* _Record excerpts_:

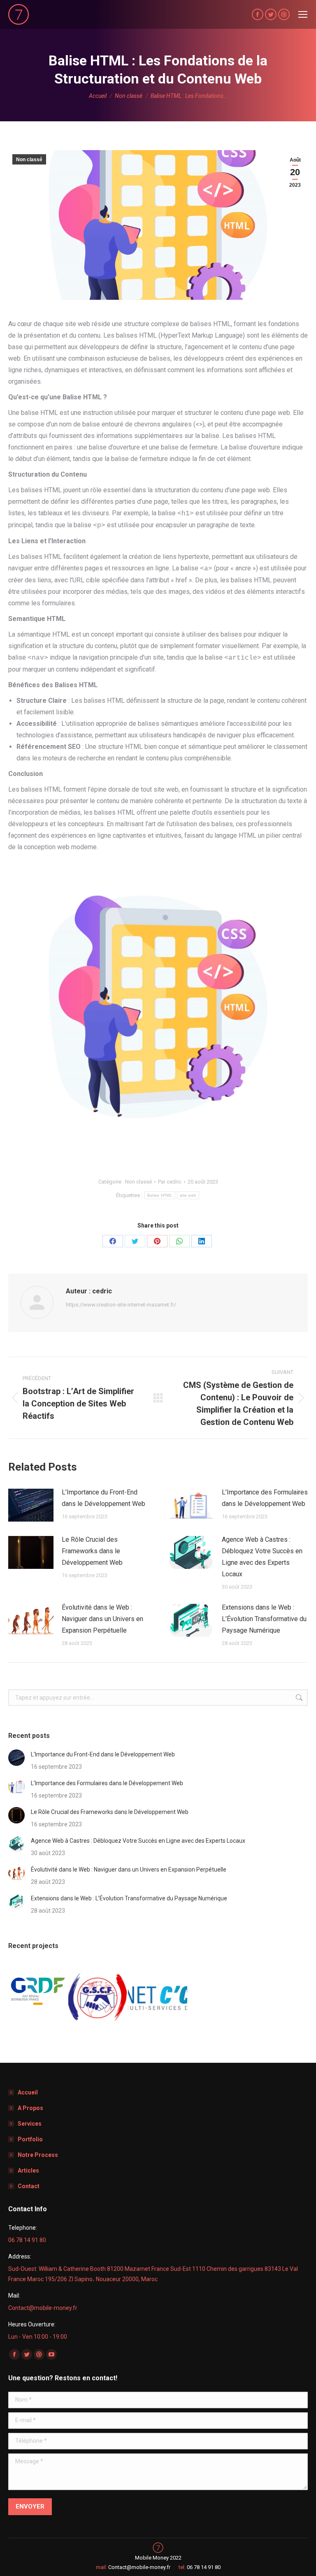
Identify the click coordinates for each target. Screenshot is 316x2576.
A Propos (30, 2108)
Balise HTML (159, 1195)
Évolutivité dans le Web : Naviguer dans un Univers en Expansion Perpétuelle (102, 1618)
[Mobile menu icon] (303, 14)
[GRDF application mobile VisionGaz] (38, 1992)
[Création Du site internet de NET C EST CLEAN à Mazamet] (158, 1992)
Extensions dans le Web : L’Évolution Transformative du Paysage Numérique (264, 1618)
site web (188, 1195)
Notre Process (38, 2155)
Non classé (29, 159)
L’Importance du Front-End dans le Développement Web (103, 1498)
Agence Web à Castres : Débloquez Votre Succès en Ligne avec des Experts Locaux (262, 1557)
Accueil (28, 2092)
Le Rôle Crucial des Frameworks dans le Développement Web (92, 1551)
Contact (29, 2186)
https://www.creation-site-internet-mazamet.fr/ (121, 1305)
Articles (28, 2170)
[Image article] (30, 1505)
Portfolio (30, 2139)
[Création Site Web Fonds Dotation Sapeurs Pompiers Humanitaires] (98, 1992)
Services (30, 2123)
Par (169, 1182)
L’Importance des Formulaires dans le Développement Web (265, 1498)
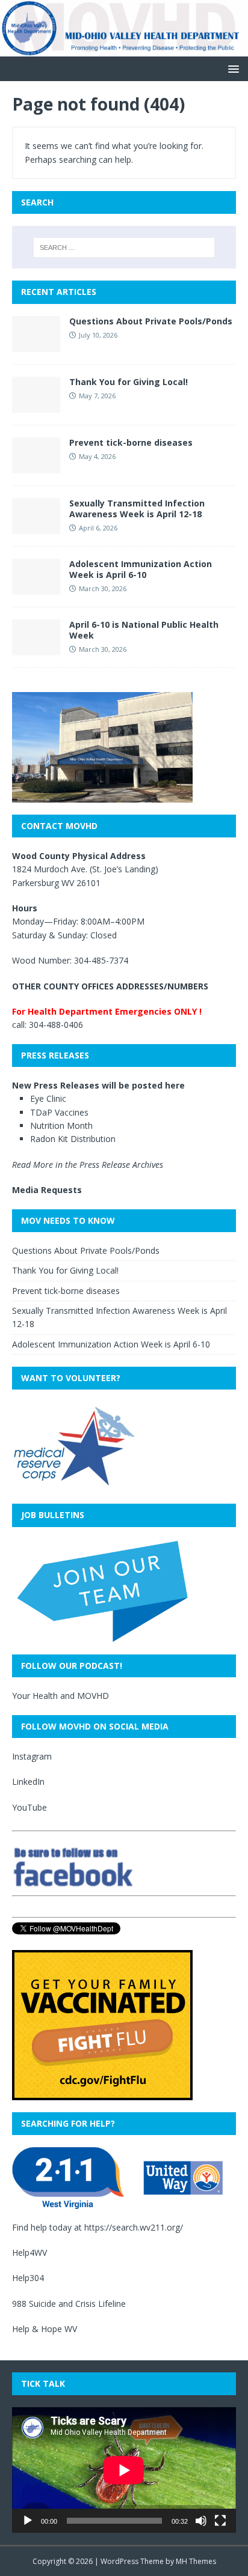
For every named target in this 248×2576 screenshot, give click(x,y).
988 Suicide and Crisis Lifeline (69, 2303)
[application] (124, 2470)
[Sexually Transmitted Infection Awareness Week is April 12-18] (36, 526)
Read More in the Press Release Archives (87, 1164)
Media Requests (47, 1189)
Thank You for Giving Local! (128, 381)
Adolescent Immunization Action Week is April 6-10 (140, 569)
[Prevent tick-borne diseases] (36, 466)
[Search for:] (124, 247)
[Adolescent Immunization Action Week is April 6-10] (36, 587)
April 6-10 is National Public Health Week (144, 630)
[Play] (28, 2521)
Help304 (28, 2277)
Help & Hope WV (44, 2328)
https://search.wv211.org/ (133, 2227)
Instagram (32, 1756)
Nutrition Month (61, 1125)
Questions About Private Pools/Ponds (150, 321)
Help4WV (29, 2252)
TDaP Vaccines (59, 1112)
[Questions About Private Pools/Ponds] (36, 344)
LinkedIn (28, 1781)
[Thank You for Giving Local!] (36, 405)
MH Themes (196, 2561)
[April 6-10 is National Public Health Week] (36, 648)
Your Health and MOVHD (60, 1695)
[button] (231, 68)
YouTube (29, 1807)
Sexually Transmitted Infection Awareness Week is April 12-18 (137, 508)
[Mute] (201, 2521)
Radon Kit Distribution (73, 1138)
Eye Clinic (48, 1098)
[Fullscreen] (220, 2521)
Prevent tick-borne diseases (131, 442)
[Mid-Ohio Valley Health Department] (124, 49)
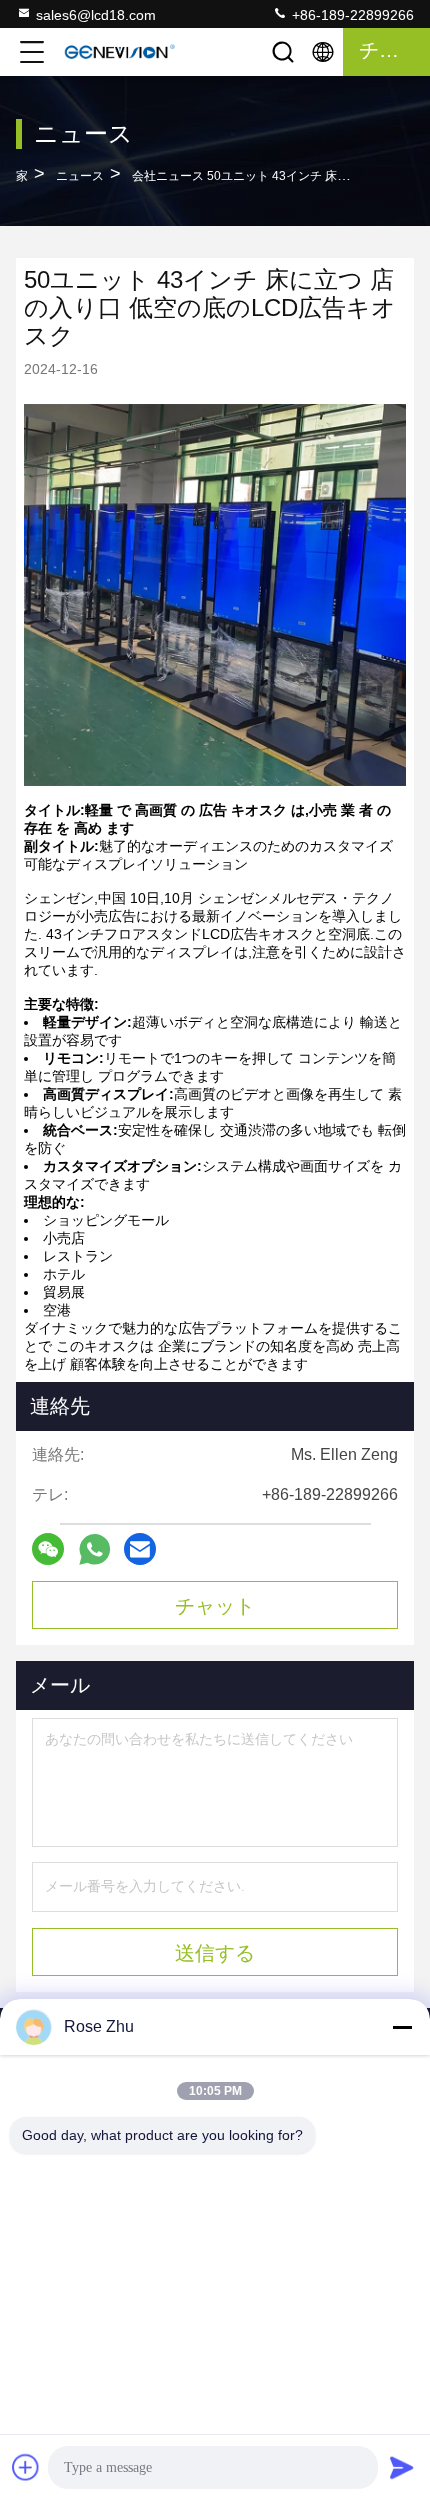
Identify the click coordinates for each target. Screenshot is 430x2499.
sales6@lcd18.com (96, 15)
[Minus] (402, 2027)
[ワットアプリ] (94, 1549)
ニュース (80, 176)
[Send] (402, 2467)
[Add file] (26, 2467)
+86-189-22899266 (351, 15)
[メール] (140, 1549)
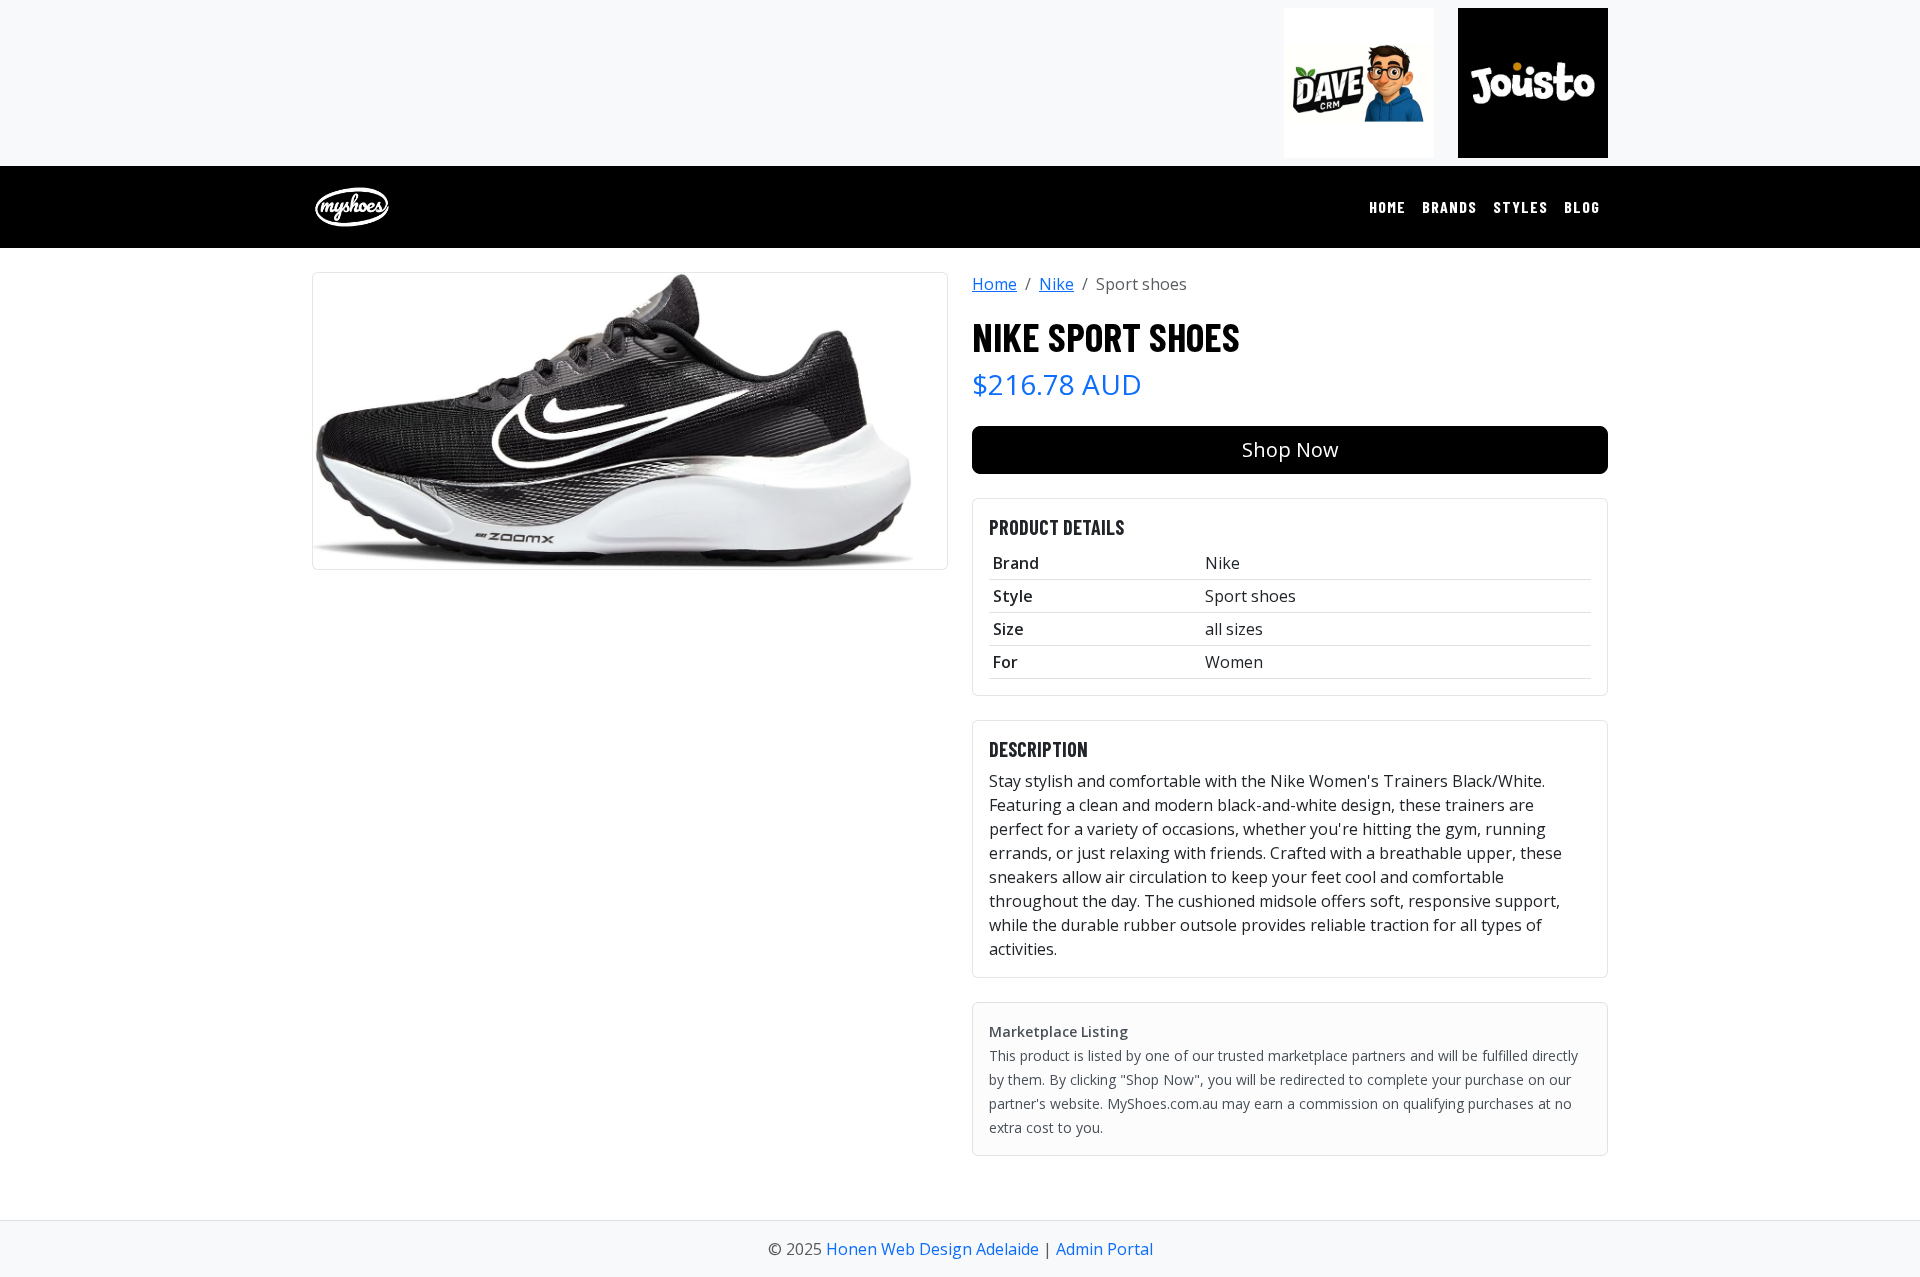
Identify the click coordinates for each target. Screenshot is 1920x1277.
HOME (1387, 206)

* _Exercise prompt_:
Write out, exactly as they stand, the line with "Le Rôle Crucial" and every line after it through the end of the entries above; omit the pictures.

* _Task response_:
Le Rôle Crucial des Frameworks dans le Développement Web (92, 1551)
Contact (29, 2186)
https://www.creation-site-internet-mazamet.fr/ (121, 1305)
Articles (28, 2170)
[Image article] (30, 1505)
Portfolio (30, 2139)
[Création Site Web Fonds Dotation Sapeurs Pompiers Humanitaires] (98, 1992)
Services (30, 2123)
Par (169, 1182)
L’Importance des Formulaires dans le Développement Web (265, 1498)
For every named target in this 248×2576 screenshot, give click(x,y).
988 Suicide and Crisis Lifeline (69, 2303)
[application] (124, 2470)
[Sexually Transmitted Infection Awareness Week is April 12-18] (36, 526)
Read More in the Press Release Archives (87, 1164)
Media Requests (47, 1189)
Thank You for Giving Local! (128, 381)
Adolescent Immunization Action Week is April 6-10 (140, 569)
[Prevent tick-borne diseases] (36, 466)
[Search for:] (124, 247)
[Adolescent Immunization Action Week is April 6-10] (36, 587)
April 6-10 is National Public Health Week (144, 630)
[Play] (28, 2521)
Help304 (28, 2277)
Help & Hope WV (44, 2328)
https://search.wv211.org/ (133, 2227)
Instagram (32, 1756)
Nutrition Month (61, 1125)
Questions About Private Pools/Ponds (150, 321)
Help4WV (29, 2252)
TDaP Vaccines (59, 1112)
[Questions About Private Pools/Ponds] (36, 344)
LinkedIn (28, 1781)
[Thank You for Giving Local!] (36, 405)
MH Themes (196, 2561)
[April 6-10 is National Public Health Week] (36, 648)
Your Health and MOVHD (60, 1695)
[button] (231, 68)
YouTube (29, 1807)
Sexually Transmitted Infection Awareness Week is April 12-18 (137, 508)
[Mute] (201, 2521)
Radon Kit Distribution (73, 1138)
Eye Clinic (48, 1098)
[Fullscreen] (220, 2521)
Prevent tick-borne diseases (131, 442)
[Mid-Ohio Valley Health Department] (124, 49)
Identify the click coordinates for each target. Screenshot is 430x2499.
sales6@lcd18.com (96, 15)
[Minus] (402, 2027)
[ワットアプリ] (94, 1549)
ニュース (80, 176)
[Send] (402, 2467)
[Add file] (26, 2467)
+86-189-22899266 (351, 15)
[メール] (140, 1549)
Identify the click coordinates for each target. Screenshot is 1920x1277.
HOME (1387, 206)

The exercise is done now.